I wanted to use the date_trunc
function on the dataframe which has the date column so that I can create new column that would give me information about which quarter the record is associated with.
Stuffs that i have tried is as below :
import org.apache.spark.sql.functions._
val test = Seq(("2010-03-05"),("2018-01-16"),("2018-04-20")).toDF("TestDates")
display(test) //this displays the date in the notebook
val datetrunctest = test.withColumn("Quarter", date_trunc("QUARTER",$"TestDates"))

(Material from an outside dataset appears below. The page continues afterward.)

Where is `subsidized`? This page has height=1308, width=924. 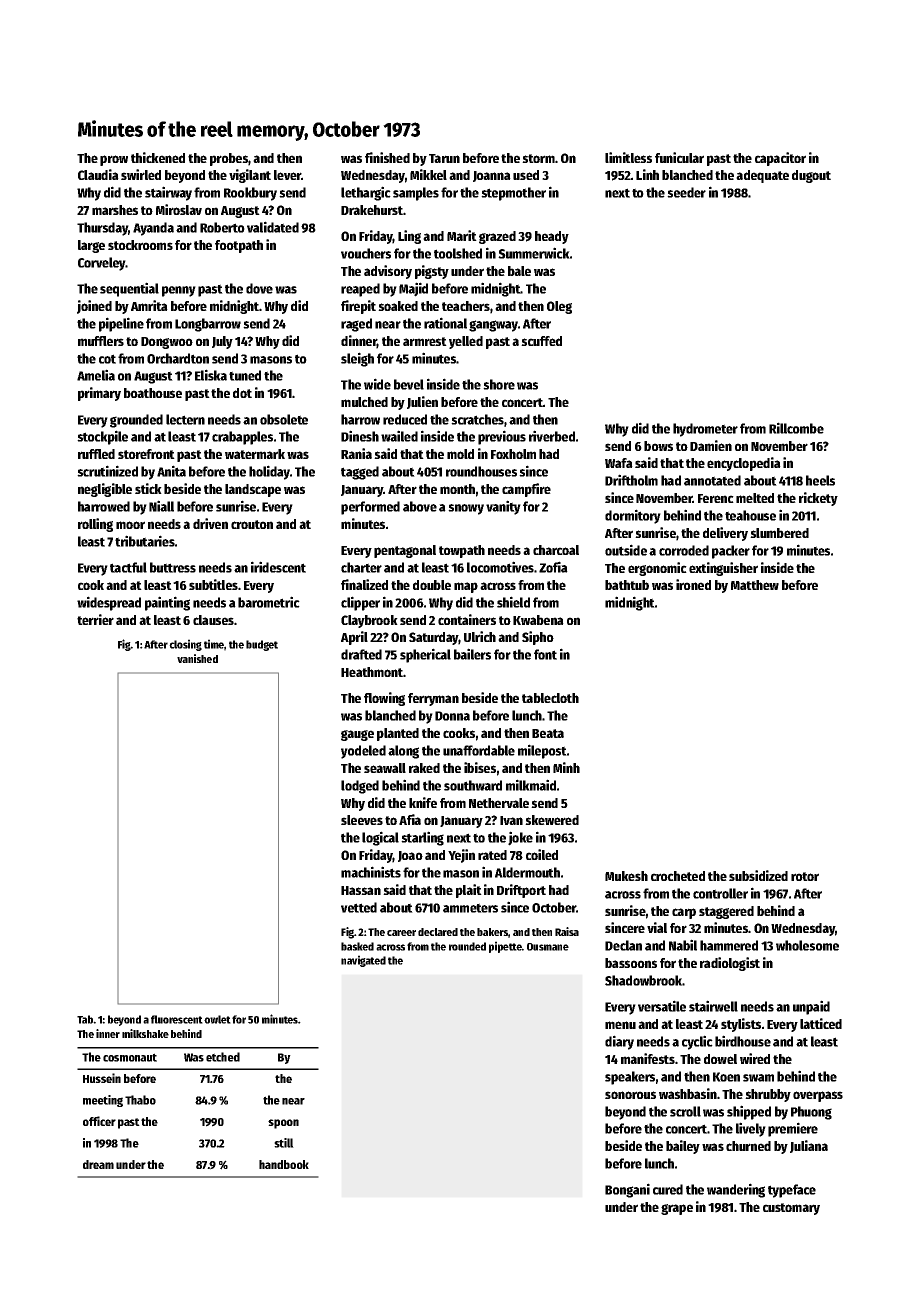 subsidized is located at coordinates (758, 875).
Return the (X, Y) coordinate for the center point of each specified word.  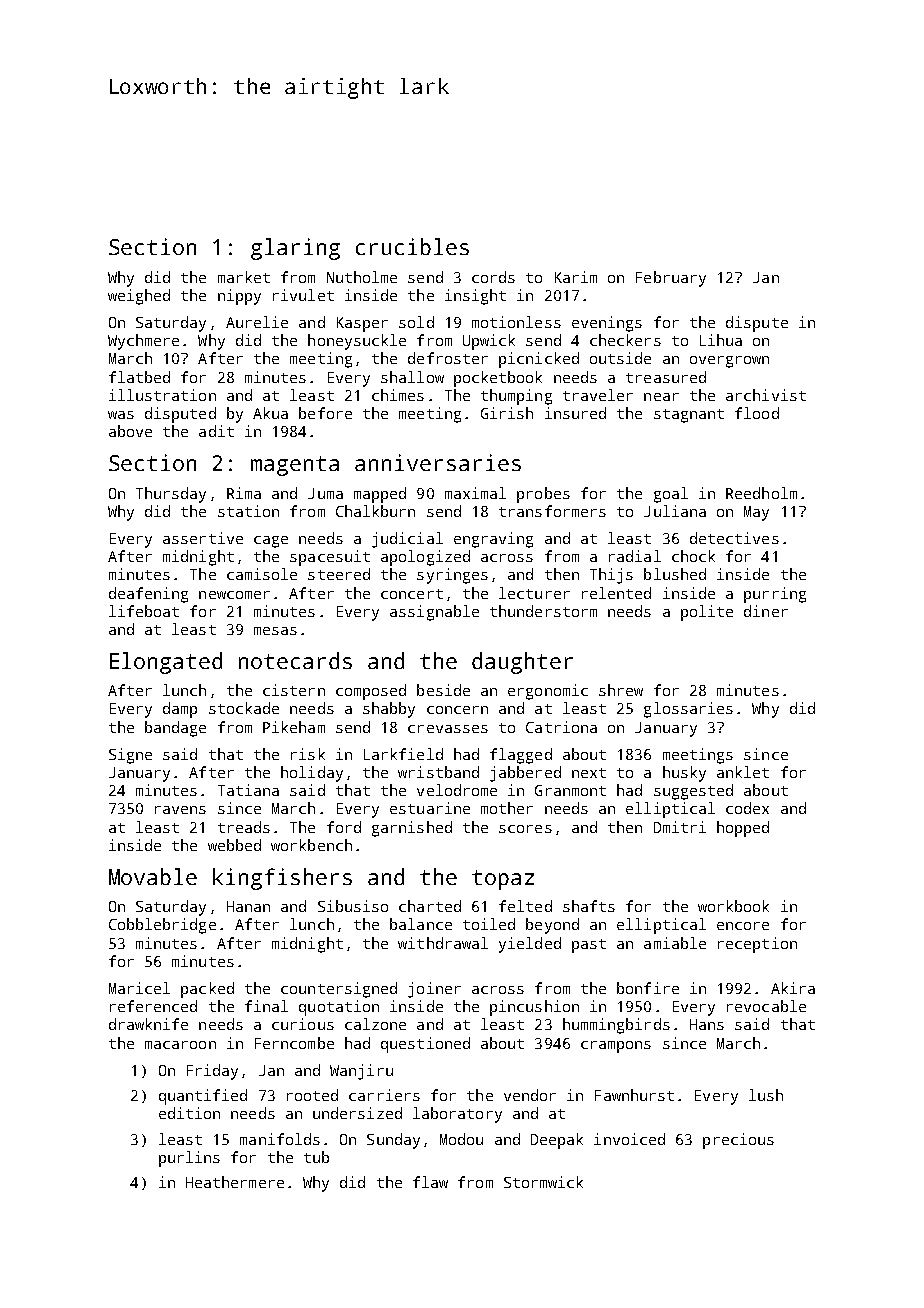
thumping (516, 397)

display(datetrunctest) //this gives me an error saying **error: not found: value date_trunc**
Also when I try to use the import statement with the function name it gives me error as below :
import org.apache.spark.sql.functions.date_trunc
Error : value date_trunc is not a member of object org.apache.spark.sql.functions
I am able to use the same function in spark sql as below by saving above dataframe test as a table "DailyDates":
val ddd = spark.sql("Select TestDates,date_trunc('QUARTER', TestDates) as QuarterDate from test.DailyDates")
display(ddd)
I have lot of transformation/aggregation that needs to be performed on the dataframe so I am looking to find an way by which I could make this work on the dataframe by adding additional column. According to the documentation if you are using spark version greater than 2.3.0 this should work and I am using spark version 2.4.3 .
Snapshot image for the spark version :
Document Link : https://spark.apache.org/docs/2.3.0/api/java/org/apache/spark/sql/functions.html#date_trunc-java.lang.String-org.apache.spark.sql.Column-
Does anyone have any idea on what could be the issue and how I can get this working?